Some, generously, would argue that the band never lost it at all, while many others would argue that the reborn Weezer began to slide when they followed breezy, easy, summer-vibed comeback The Green Album with the darker, more melancholy Maladroit – those people are wrong.

There’s an argument that in its creation, Maladroit was ahead of its time – perhaps too far for its own good. Despite the Green Album spawning global megahit Hash Pipe and being a significant commercial and critical success, Cuomo and label Geffen were feuding in the lead-up to recording its follow-up, leading the band to self-fund the sessions. Cuomo took this lack of label oversight as an opportunity to explore another growing passion of his – the power of the internet to remove the barriers between artist and fanbase.

To do this, every day the band was in the studio, they would upload often unfinished demo versions of songs they had recorded that day to the Weezer website in newfangled mp3 format. Cuomo and the band would then consult various fan messageboards to get feedback on the songs and tweak them accordingly.

It was a radically open way of working that most artists would baulk at today – even in the modern share-everything world of social media – but one that was not without pitfalls. Over 30 different songs ended up in circulation (the final version of Maladroit contained just 13 tracks) with dozens of different versions of each muddying the waters of what exactly they were listening to.

Rivers didn’t exactly help matters when he personally mailed unfinished versions of eight of the final album’s tracks to various radio stations and press outlets, leading to Dope Nose becoming a Top 25 hit without even having been formally released. Geffen was not pleased.

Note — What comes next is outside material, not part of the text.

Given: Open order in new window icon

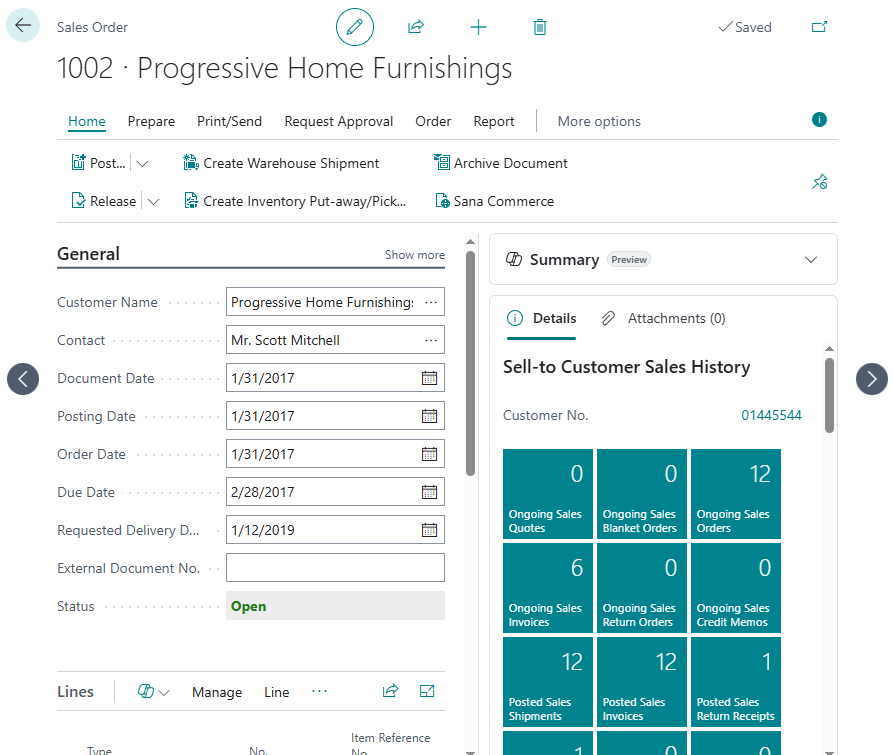Looking at the screenshot, I should (x=819, y=27).
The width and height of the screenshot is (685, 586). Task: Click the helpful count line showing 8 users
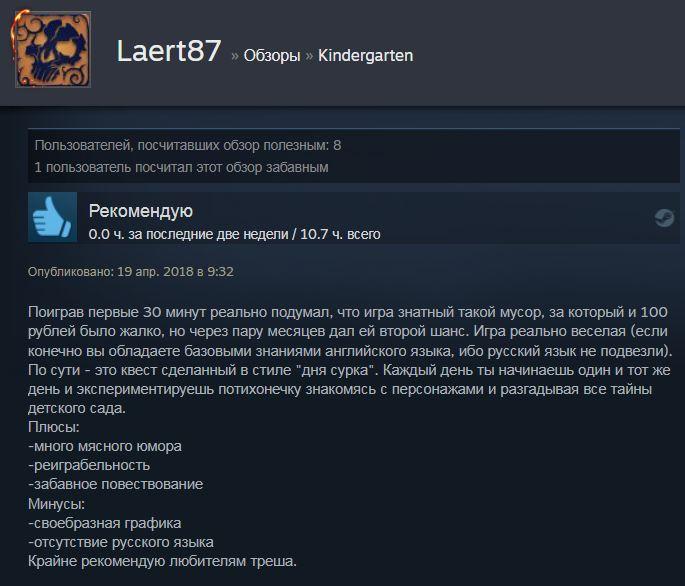188,145
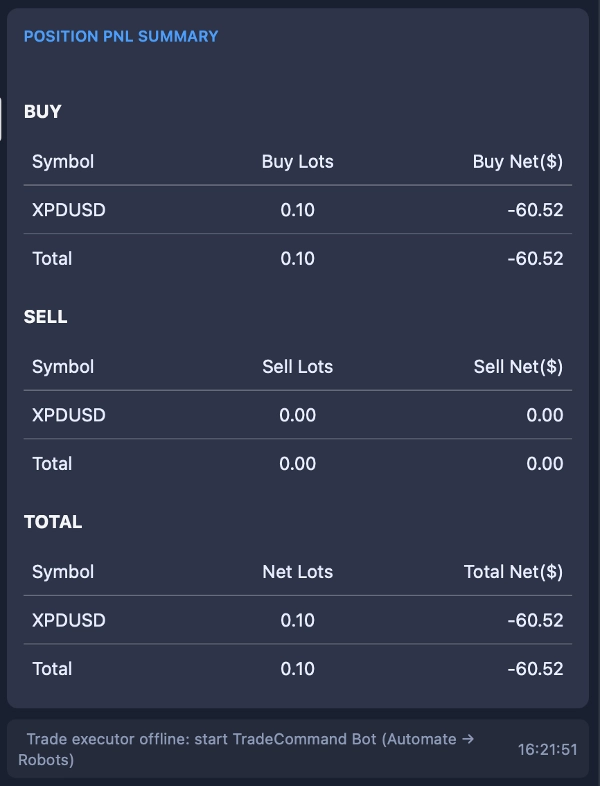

Not that the radio reception meant a lot to the critics of the day either – Dusted called it “dull”, Village Voice claimed that Maladroit “picks up where the Green Album slacked off” while Weezer’s greatest 90s champions Pitchfork decried the album as proof that Weezer had abandoned the nerdy confessionalism of their debut to become “our generation’s version of Cheap Trick”.

There’s very little doubt that the latter accusation was not meant as a compliment, but perhaps its reflective of how enigmatic Rivers was at this point that it never crossed the writer’s mind that he might take it as one.

Indeed, what many at the time were so quick to dismiss as a clumsy lunge for a heavier sound at the height of nu metal, might have in fact been Cuomo embracing his true self.

The kid who had grown up worshipping KISS, Slayer, Maiden and Priest didn’t need to fake the ability to write massive hard-rock riffs and killer metal solos – in fact that closet virtuosity had been a big part of what set the Blue Album apart from the post-grunge crowd.

Image: John Shearer/WireImage

Maladroit then, is perhaps the final attempt by Rivers to meld the two sides of his musical personality in a sincere and heartfelt way. The Beach Boys veneration is still there in the sickly-sweet pop hooks of Burndt Jamb and Keep Fishin’, but here it’s alloyed with a darker tone that affords tracks like American Gigolo, Slob and Take Control some of the most monstrous guitar riffs Rivers has ever written.

Of course, this wouldn’t be the last time that Weezer embraced their heavier side – they made an album called Van Weezer for pity’s sake – but Malardoit would be arguably the last time that Rivers presented himself to the world without a protective shield of irony around everything he did, keeping fans and critics alike at arms length, never allowing us to spot sincerity without a hint of snark.

Songs like Death And Destruction don’t have any artifice about them – a plaintive and simple song about romantic rejection backed by guitars so heavy and saturated you think your speaker might be broken, and capped off with a fuckin’ sick palm-muted guitar solo. It was arguably the last time that one of the finest guitarists and songwriters of the 90s showed us his true self, and we should all appreciate this rare glimpse.